For reference, this chart breaks down the U.S. consumer economy, where health care accounted for $3 trillion in American spending in 2023.

While the U.S. is an outlier for its comparative health expenditure, health remains the largest expenditure category for all NATO countries.

However, a 5% defense spending target would push 21 countries into spending more on their militaries than schools.

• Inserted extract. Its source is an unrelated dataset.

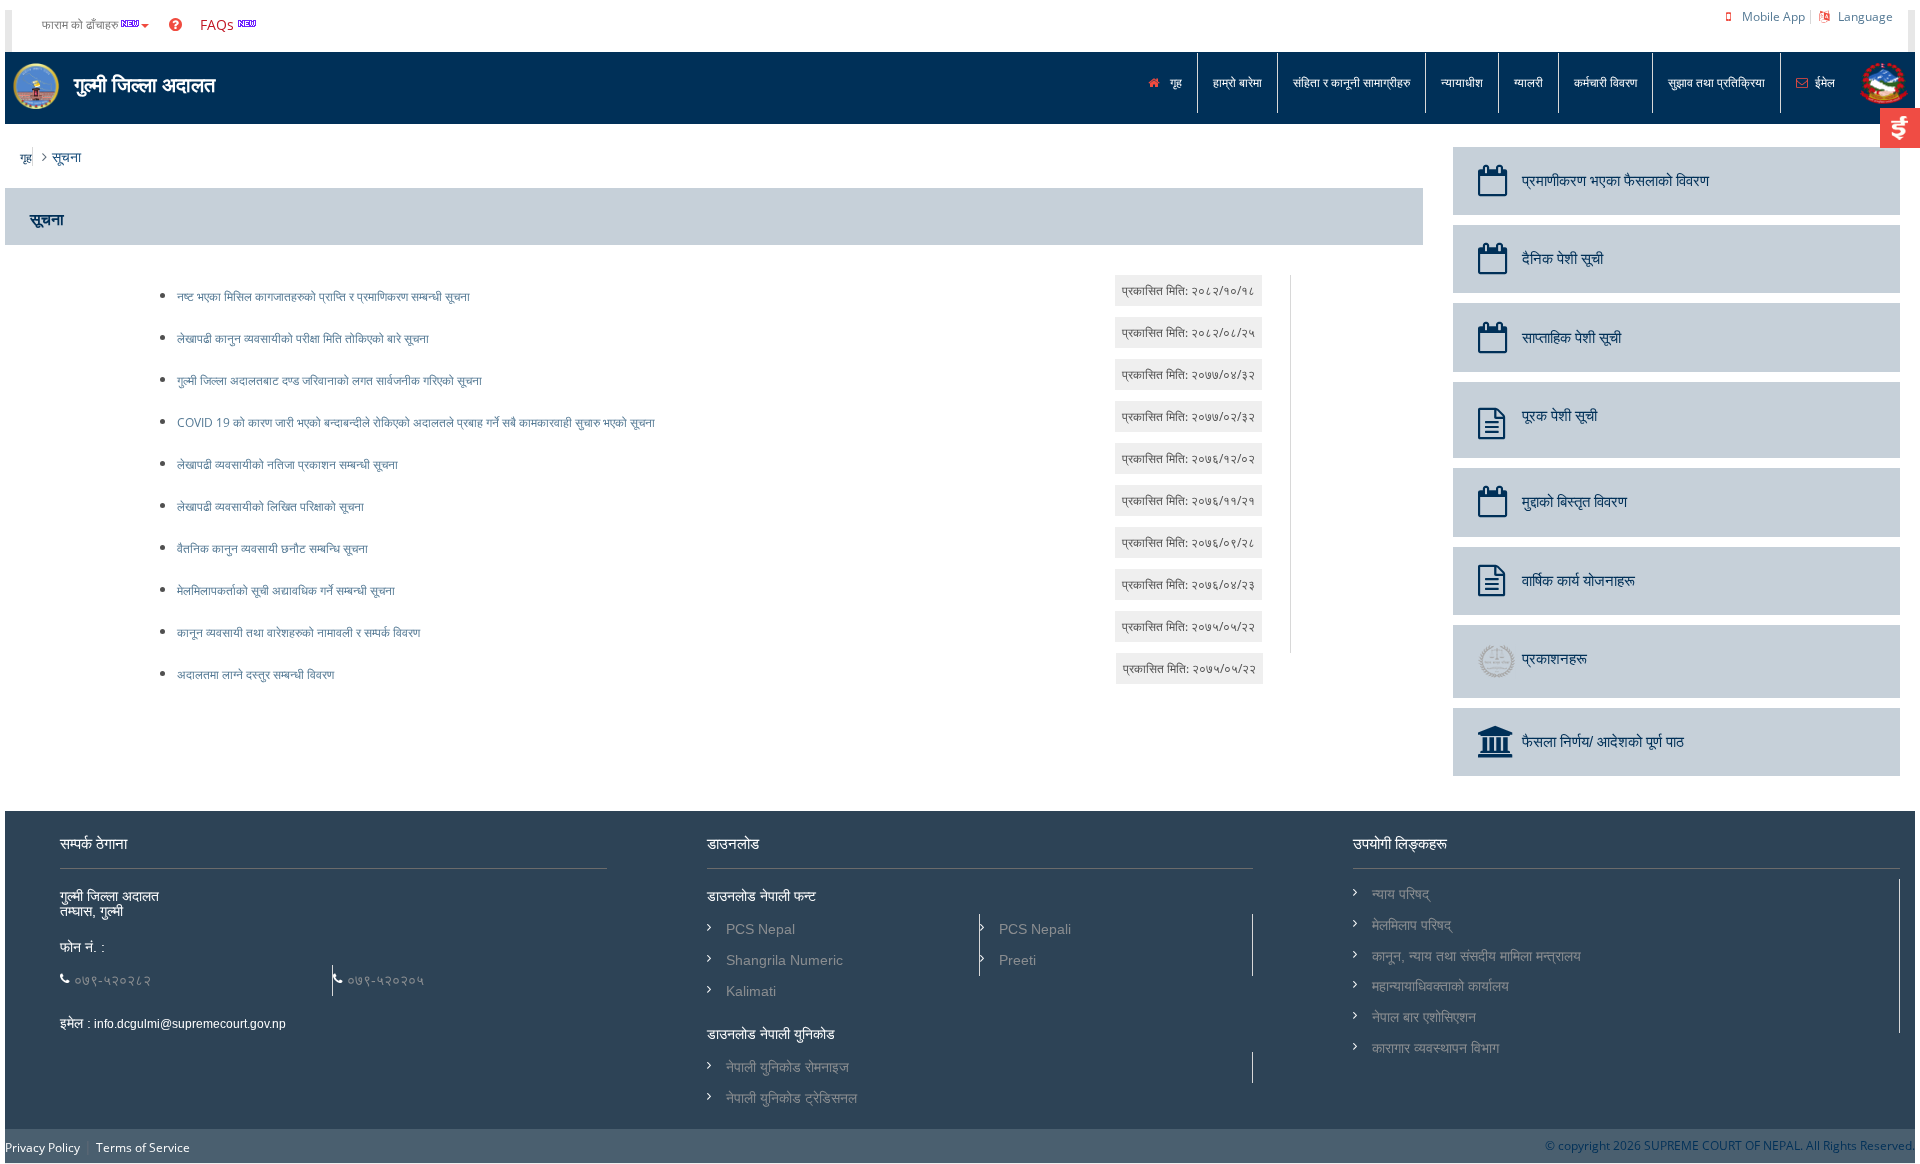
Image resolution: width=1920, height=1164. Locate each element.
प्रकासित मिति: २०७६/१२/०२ (1188, 458)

Has Europe’s Free Defense Ride Ended?

The new 5% target is a dramatic reversal in priorities for many European nations, particularly in Western Europe, where defense has long taken a back seat to public services.

However President Trump’s threats of pulling back U.S. support is now forcing a continent-wide re-militarization, especially in the wake of Russia’s invasion of Ukraine.

To meet the new threshold, governments will need to either raise revenues dramatically or pull funding from other areas.